The process of digestion does not always go as it should. Many people suffer from indigestion, or dyspepsia, a condition of impaired digestion. Symptoms may include upper abdominal fullness or pain, heartburn, nausea, belching, or some combination of these symptoms. The majority of cases of indigestion occur without evidence of an organic disease that is likely to explain the symptoms. Anxiety or certain foods or medications (such as aspirin) may be contributing factors in these cases. In other cases, indigestion is a symptom of an organic disease, most often gastroesophageal reflux disease (GERD) or gastritis. In a small minority of cases, indigestion is a symptom of a peptic ulcer of the stomach or duodenum, usually caused by a bacterial infection. Very rarely, indigestion is a sign of cancer.

An occasional bout of indigestion is usually nothing to worry about, especially in people less than 55 years of age. However, if you suffer frequent or chronic indigestion, it’s a good idea to see a doctor. If an underlying disorder such as GERD or an ulcer is causing indigestion, this can and should be treated. If no organic disease is discovered, the doctor can recommend lifestyle changes or treatments to help prevent or soothe the symptoms of acute indigestion. Lifestyle changes might include modifications in eating habits, such as eating more slowly, eating smaller meals, or avoiding fatty foods. You also might be advised to refrain from taking certain medications, especially on an empty stomach. The use of antacids or other medications to relieve symptoms may also be recommended

## Digestion

Digestion of food is a form of catabolism, in which the food is broken down into small molecules that the body can absorb and use for energy, growth, and repair. Digestion occurs when food is moved through the digestive system. It begins in the mouth and ends in the small intestine.
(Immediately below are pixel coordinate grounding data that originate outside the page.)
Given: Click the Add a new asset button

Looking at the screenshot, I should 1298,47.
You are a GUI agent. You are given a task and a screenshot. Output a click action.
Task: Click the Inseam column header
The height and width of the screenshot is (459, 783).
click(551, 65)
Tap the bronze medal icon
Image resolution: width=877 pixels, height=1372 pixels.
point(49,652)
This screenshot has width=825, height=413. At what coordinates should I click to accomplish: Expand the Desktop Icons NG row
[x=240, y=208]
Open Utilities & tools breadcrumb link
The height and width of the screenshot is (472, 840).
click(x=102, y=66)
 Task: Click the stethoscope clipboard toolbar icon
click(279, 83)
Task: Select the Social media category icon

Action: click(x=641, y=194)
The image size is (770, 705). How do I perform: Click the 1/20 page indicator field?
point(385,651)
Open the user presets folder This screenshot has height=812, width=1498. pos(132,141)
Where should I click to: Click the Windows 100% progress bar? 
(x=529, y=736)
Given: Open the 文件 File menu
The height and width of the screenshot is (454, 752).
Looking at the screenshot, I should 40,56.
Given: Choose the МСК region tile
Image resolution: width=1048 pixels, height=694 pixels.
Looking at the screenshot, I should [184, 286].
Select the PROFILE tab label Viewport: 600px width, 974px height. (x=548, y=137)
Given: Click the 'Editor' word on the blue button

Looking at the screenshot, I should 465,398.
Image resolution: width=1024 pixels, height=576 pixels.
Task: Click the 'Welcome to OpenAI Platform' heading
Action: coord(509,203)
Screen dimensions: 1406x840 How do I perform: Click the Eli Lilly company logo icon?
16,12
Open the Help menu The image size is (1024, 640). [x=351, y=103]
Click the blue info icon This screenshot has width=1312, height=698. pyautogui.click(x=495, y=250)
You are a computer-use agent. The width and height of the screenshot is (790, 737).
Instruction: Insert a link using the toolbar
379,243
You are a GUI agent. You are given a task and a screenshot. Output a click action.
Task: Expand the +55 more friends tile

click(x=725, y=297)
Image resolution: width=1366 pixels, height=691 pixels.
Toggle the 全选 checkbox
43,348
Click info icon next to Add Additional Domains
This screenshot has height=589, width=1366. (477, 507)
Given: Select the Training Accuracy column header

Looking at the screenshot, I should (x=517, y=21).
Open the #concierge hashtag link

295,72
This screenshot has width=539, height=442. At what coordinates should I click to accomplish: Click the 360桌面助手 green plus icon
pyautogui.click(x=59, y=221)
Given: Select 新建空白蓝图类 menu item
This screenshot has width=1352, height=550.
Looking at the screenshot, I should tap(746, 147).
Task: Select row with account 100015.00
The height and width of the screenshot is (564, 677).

The final products of digestion are absorbed from the digestive tract, primarily in the small intestine. There are two different types of digestion that occur in the digestive system: mechanical digestion and chemical digestion. Figure $$\PageIndex{2}$$ summarizes the roles played by different digestive organs in mechanical and chemical digestion, both of which are described in detail in the text.

### Mechanical Digestion

Mechanical digestion is a physical process in which food is broken into smaller pieces without becoming changed chemically. It begins with your first bite of food and continues as you chew food with your teeth into smaller pieces. The process of mechanical digestion continues in the stomach. This muscular organ churns and mixes the food it contains, an action that breaks any solid food into still smaller pieces.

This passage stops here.